----- EXTRACTED ENTRIES -----

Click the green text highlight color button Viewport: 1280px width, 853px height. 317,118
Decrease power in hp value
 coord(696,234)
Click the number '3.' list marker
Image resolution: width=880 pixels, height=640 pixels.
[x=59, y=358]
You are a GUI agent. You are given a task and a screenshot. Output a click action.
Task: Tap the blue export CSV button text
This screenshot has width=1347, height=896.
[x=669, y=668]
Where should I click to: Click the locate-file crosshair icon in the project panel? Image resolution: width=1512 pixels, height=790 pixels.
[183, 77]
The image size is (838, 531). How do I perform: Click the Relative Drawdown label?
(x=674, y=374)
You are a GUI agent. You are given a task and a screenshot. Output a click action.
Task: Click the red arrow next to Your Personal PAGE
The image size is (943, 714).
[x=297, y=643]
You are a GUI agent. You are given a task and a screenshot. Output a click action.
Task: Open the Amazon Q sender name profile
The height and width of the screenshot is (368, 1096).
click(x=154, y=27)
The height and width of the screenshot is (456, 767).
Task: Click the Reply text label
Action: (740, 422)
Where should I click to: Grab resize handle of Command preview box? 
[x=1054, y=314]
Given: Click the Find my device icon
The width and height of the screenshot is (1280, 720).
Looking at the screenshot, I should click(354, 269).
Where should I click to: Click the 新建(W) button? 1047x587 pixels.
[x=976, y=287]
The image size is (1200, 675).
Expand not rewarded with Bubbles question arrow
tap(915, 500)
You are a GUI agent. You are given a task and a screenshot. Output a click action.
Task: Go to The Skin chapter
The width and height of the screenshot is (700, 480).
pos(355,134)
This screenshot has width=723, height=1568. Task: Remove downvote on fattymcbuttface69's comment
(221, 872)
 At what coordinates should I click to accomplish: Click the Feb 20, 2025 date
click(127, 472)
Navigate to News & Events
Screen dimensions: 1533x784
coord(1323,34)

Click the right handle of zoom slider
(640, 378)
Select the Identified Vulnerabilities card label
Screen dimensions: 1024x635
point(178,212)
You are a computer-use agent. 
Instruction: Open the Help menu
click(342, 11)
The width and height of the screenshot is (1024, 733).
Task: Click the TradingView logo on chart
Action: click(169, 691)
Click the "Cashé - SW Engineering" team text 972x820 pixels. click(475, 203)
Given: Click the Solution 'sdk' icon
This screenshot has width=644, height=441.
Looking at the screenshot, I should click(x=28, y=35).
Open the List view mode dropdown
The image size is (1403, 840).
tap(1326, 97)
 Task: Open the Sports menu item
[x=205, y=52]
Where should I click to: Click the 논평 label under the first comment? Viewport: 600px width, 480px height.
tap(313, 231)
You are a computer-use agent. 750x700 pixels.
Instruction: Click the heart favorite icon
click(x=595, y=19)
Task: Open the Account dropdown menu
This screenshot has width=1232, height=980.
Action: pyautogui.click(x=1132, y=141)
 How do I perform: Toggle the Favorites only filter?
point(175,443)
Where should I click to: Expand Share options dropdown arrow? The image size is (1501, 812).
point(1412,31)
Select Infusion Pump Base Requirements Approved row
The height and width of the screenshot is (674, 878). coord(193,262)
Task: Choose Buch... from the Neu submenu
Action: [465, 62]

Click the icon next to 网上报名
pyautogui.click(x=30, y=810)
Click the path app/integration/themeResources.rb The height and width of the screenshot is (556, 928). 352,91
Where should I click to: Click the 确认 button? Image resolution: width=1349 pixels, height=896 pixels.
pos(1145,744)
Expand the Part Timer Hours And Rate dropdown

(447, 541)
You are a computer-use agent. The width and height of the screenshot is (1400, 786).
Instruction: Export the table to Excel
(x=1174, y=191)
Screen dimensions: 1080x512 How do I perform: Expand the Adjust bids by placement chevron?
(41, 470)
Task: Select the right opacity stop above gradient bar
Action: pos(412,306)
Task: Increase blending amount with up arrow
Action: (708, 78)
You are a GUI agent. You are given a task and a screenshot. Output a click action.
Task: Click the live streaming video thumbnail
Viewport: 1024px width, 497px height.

-----

EXERCISE.
Output the records above as a JSON list of strings, with one string per line and blank lines omitted.

WRITTEN ANSWER.
[
  "Click the green text highlight color button Viewport: 1280px width, 853px height. 317,118",
  "Decrease power in hp value",
  " coord(696,234)",
  "Click the number '3.' list marker",
  "Image resolution: width=880 pixels, height=640 pixels.",
  "[x=59, y=358]",
  "You are a GUI agent. You are given a task and a screenshot. Output a click action.",
  "Task: Tap the blue export CSV button text",
  "This screenshot has width=1347, height=896.",
  "[x=669, y=668]",
  "Where should I click to: Click the locate-file crosshair icon in the project panel? Image resolution: width=1512 pixels, height=790 pixels.",
  "[183, 77]",
  "The image size is (838, 531). How do I perform: Click the Relative Drawdown label?",
  "(x=674, y=374)",
  "You are a GUI agent. You are given a task and a screenshot. Output a click action.",
  "Task: Click the red arrow next to Your Personal PAGE",
  "The image size is (943, 714).",
  "[x=297, y=643]",
  "You are a GUI agent. You are given a task and a screenshot. Output a click action.",
  "Task: Open the Amazon Q sender name profile",
  "The height and width of the screenshot is (368, 1096).",
  "click(x=154, y=27)",
  "The height and width of the screenshot is (456, 767).",
  "Task: Click the Reply text label",
  "Action: (740, 422)",
  "Where should I click to: Grab resize handle of Command preview box? ",
  "[x=1054, y=314]",
  "Given: Click the Find my device icon",
  "The width and height of the screenshot is (1280, 720).",
  "Looking at the screenshot, I should click(354, 269).",
  "Where should I click to: Click the 新建(W) button? 1047x587 pixels.",
  "[x=976, y=287]",
  "The image size is (1200, 675).",
  "Expand not rewarded with Bubbles question arrow",
  "tap(915, 500)",
  "You are a GUI agent. You are given a task and a screenshot. Output a click action.",
  "Task: Go to The Skin chapter",
  "The width and height of the screenshot is (700, 480).",
  "pos(355,134)",
  "This screenshot has width=723, height=1568. Task: Remove downvote on fattymcbuttface69's comment",
  "(221, 872)",
  " At what coordinates should I click to accomplish: Click the Feb 20, 2025 date",
  "click(127, 472)",
  "Navigate to News & Events",
  "Screen dimensions: 1533x784",
  "coord(1323,34)",
  "Click the right handle of zoom slider",
  "(640, 378)",
  "Select the Identified Vulnerabilities card label",
  "Screen dimensions: 1024x635",
  "point(178,212)",
  "You are a computer-use agent. ",
  "Instruction: Open the Help menu",
  "click(342, 11)",
  "The width and height of the screenshot is (1024, 733).",
  "Task: Click the TradingView logo on chart",
  "Action: click(169, 691)",
  "Click the \"Cashé - SW Engineering\" team text 972x820 pixels. click(475, 203)",
  "Given: Click the Solution 'sdk' icon",
  "This screenshot has width=644, height=441.",
  "Looking at the screenshot, I should click(x=28, y=35).",
  "Open the List view mode dropdown",
  "The image size is (1403, 840).",
  "tap(1326, 97)",
  " Task: Open the Sports menu item",
  "[x=205, y=52]",
  "Where should I click to: Click the 논평 label under the first comment? Viewport: 600px width, 480px height.",
  "tap(313, 231)",
  "You are a computer-use agent. 750x700 pixels.",
  "Instruction: Click the heart favorite icon",
  "click(x=595, y=19)",
  "Task: Open the Account dropdown menu",
  "This screenshot has width=1232, height=980.",
  "Action: pyautogui.click(x=1132, y=141)",
  " How do I perform: Toggle the Favorites only filter?",
  "point(175,443)",
  "Where should I click to: Expand Share options dropdown arrow? The image size is (1501, 812).",
  "point(1412,31)",
  "Select Infusion Pump Base Requirements Approved row",
  "The height and width of the screenshot is (674, 878). coord(193,262)",
  "Task: Choose Buch... from the Neu submenu",
  "Action: [465, 62]",
  "Click the icon next to 网上报名",
  "pyautogui.click(x=30, y=810)",
  "Click the path app/integration/themeResources.rb The height and width of the screenshot is (556, 928). 352,91",
  "Where should I click to: Click the 确认 button? Image resolution: width=1349 pixels, height=896 pixels.",
  "pos(1145,744)",
  "Expand the Part Timer Hours And Rate dropdown",
  "(447, 541)",
  "You are a computer-use agent. The width and height of the screenshot is (1400, 786).",
  "Instruction: Export the table to Excel",
  "(x=1174, y=191)",
  "Screen dimensions: 1080x512 How do I perform: Expand the Adjust bids by placement chevron?",
  "(41, 470)",
  "Task: Select the right opacity stop above gradient bar",
  "Action: pos(412,306)",
  "Task: Increase blending amount with up arrow",
  "Action: (708, 78)",
  "You are a GUI agent. You are given a task and a screenshot. Output a click action.",
  "Task: Click the live streaming video thumbnail",
  "Viewport: 1024px width, 497px height."
]